In quantum thermodynamics, EUR tightness correlates quantitatively with the efficiency of quantum batteries under various environmental conditions. For a bipartite quantum battery–charger model, the difference $\Delta^{xz}(t)$ between the EUR left and right sides serves as a universal indicator of extractable work and energy-conversion efficiency (Song et al., 2024).

In relativistic frameworks, acceleration-induced decoherence (Unruh effect) and spacetime curvature (de Sitter, black-hole analogues) influence the available quantum correlations and thus the effective bound in QMA-EURs. Notably, depending on initial quantum correlations, acceleration can both tighten or loosen the EUR lower bound; decoherence-driven loss of quantum discord or minimal missing information mediates this behavior (Du et al., 11 Dec 2025, Jia et al., 2015, Feng et al., 2013). Indefinite causal ordering of quantum operations, as implemented with the quantum switch or time-flip, can mitigate noise-induced degradation of EURs and thus extend operational quantum information protocols (Karpat, 18 Nov 2025).

6. Hierarchy, Tightness, and Experimental Realizations

Tightness of entropic bounds is achieved for specific pairs of observables: the Maassen-Uffink relation is saturated for mutually unbiased bases and for any pair of stabilizer bases in the stabilizer formalism (Niekamp et al., 2011). In dichotomic anticommuting observables, variance-based and entropic bounds coincide for Tsallis entropies at $q=2,3$, and the entropic uncertainty for multiple measurements achieves its minimum for maximally entangled or maximally mixed states, depending on the scenario (Niekamp et al., 2011, 2207.13469). The experimental landscape is mature: tight multipartite EURs have been observed in four-photon GHZ-type platforms, demonstrating directly measurable enhancement of security proofs and witnessing strong quantum correlations beyond simple additivity (Wang et al., 2022).

7. Outlook and Open Directions

Current research focuses on strengthening EURs via majorization, conditional relative entropies, and entropic error-disturbance frameworks. Extensions to field-theoretic and quantum-gravity contexts, as well as to resource theories of coherence and multipartite steering, are active areas (Floerchinger et al., 2020, 2206.13218). The operational role of tightness—as both a diagnostic of quantum correlation and an efficiency indicator in energy-conversion protocols—suggests broader applications spanning fundamental and applied quantum science (Song et al., 2024, Xu et al., 6 Jan 2025).

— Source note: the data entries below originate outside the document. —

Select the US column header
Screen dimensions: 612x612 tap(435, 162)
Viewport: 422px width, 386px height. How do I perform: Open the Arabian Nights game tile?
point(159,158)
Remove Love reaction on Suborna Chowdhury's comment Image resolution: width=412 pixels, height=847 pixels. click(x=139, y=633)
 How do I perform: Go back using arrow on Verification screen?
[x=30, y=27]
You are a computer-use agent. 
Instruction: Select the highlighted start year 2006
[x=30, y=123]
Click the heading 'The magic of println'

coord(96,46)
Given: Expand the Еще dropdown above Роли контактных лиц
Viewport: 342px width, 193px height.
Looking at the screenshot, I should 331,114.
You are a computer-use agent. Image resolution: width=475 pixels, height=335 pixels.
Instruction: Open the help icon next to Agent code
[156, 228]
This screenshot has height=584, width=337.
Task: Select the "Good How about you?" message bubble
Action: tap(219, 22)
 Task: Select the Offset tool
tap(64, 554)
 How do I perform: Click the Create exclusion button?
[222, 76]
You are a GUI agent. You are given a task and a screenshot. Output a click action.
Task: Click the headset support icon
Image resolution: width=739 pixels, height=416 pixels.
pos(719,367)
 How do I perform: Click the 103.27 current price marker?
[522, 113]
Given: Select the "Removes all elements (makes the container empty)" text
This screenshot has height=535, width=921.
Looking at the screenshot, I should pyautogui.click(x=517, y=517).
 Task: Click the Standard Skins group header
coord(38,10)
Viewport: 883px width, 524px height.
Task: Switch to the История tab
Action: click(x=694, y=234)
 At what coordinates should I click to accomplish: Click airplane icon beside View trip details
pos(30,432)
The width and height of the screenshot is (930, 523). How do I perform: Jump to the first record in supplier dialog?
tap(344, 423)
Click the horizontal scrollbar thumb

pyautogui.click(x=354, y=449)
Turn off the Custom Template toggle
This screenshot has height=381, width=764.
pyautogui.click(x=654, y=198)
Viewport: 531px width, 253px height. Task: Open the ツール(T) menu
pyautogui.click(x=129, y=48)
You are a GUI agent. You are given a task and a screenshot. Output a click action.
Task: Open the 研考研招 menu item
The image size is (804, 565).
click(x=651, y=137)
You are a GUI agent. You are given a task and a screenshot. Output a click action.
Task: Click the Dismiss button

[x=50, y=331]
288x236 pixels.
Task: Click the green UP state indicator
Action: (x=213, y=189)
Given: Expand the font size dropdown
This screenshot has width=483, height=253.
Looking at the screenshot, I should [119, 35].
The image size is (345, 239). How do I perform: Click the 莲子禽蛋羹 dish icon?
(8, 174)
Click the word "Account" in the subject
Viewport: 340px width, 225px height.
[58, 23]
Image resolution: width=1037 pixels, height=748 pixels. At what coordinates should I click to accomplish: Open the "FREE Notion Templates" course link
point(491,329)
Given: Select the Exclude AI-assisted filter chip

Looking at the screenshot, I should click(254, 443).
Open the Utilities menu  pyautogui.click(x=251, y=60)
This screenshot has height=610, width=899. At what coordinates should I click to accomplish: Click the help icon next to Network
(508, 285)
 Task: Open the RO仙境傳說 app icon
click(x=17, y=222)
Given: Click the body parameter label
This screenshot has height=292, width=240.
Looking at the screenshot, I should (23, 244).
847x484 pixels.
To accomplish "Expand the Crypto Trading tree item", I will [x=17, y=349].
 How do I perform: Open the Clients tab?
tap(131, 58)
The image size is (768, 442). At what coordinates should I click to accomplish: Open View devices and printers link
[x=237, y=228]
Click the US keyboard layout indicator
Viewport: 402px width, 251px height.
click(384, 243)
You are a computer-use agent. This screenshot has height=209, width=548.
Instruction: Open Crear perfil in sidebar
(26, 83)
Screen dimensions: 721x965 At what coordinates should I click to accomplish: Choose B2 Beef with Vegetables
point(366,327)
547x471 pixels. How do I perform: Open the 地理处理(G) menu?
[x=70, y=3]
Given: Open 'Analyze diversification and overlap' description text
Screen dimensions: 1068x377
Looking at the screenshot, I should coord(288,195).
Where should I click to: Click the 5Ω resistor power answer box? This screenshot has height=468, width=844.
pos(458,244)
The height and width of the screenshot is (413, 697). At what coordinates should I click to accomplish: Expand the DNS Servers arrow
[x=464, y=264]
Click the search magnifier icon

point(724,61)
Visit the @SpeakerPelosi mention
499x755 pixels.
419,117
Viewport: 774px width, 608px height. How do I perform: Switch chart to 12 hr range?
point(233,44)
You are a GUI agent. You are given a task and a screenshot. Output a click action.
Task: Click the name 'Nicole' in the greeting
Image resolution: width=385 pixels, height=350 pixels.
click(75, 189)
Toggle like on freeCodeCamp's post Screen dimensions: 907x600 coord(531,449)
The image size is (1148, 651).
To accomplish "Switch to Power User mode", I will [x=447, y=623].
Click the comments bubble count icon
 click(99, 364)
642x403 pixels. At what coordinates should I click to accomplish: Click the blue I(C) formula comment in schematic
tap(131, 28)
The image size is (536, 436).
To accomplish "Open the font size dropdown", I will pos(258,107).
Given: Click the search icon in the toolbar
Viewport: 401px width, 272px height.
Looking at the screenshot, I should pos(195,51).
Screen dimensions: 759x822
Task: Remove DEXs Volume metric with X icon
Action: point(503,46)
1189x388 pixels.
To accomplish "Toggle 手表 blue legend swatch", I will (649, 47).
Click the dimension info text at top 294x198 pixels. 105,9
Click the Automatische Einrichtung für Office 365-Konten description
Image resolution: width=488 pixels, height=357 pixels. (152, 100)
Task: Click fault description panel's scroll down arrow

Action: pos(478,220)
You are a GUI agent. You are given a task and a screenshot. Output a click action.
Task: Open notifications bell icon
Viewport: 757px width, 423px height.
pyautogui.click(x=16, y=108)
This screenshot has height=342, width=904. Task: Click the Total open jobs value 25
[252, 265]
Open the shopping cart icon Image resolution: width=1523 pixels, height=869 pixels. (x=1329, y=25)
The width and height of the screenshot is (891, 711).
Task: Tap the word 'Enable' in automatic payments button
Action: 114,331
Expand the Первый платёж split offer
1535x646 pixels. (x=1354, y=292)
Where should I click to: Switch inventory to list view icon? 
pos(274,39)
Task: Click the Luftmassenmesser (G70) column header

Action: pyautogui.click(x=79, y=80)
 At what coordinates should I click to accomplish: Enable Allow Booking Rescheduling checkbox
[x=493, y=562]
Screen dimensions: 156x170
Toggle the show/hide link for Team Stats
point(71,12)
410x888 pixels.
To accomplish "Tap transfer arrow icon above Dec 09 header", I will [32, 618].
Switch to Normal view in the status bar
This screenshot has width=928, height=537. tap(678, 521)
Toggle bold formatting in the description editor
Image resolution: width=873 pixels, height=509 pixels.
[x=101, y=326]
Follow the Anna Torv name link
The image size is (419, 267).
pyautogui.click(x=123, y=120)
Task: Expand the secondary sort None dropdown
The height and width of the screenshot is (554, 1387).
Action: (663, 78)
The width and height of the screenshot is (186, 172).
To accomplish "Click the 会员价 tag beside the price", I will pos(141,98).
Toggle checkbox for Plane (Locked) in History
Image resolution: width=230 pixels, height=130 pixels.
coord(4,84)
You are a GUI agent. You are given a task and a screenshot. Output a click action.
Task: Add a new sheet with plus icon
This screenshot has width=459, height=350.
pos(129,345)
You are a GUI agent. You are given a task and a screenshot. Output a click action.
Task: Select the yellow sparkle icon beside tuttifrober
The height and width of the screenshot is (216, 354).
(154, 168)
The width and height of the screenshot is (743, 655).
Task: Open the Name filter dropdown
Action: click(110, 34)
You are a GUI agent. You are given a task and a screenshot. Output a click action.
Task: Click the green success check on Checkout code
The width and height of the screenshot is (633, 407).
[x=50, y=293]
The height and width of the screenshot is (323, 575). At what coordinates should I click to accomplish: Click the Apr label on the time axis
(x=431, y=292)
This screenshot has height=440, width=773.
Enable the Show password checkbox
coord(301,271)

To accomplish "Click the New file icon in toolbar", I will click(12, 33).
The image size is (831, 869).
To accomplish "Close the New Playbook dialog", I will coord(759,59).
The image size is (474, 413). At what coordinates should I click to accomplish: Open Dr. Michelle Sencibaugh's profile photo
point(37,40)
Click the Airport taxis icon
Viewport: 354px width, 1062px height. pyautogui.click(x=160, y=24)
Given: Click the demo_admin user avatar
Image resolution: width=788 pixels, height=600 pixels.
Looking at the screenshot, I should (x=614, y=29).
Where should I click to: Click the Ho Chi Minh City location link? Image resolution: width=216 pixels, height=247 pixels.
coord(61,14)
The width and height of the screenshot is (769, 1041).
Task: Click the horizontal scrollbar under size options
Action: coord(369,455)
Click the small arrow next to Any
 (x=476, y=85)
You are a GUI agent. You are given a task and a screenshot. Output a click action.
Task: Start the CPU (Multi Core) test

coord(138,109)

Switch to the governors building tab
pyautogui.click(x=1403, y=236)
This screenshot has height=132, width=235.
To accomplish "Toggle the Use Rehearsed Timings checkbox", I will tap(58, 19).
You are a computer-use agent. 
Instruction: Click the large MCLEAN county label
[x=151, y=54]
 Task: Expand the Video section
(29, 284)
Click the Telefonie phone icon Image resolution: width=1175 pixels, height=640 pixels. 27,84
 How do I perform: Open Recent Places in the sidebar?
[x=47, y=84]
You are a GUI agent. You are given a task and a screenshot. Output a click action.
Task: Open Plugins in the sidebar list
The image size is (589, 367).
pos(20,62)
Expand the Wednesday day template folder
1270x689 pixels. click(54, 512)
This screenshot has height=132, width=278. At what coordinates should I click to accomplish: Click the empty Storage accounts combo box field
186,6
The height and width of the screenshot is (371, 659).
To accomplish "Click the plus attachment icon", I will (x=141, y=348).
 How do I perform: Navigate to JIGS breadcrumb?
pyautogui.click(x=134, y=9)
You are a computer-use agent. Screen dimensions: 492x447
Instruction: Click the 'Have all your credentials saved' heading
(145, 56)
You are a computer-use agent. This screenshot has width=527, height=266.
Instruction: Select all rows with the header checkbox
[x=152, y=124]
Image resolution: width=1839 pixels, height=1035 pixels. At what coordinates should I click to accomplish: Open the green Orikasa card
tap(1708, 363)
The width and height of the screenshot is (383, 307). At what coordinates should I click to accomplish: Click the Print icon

Open challenges include the characterization of optimal measurement weightings for biased EURs, formulation in highly singular or infinite-dimensional Hilbert spaces, and the design of device-independent and self-testing protocols based on EURs (Huang et al., 2023, Corichi et al., 24 Mar 2025). The unification of entropy-based, variance-based, and operational/game-theoretic uncertainty relations remains a central conceptual and technical thread permeating the field.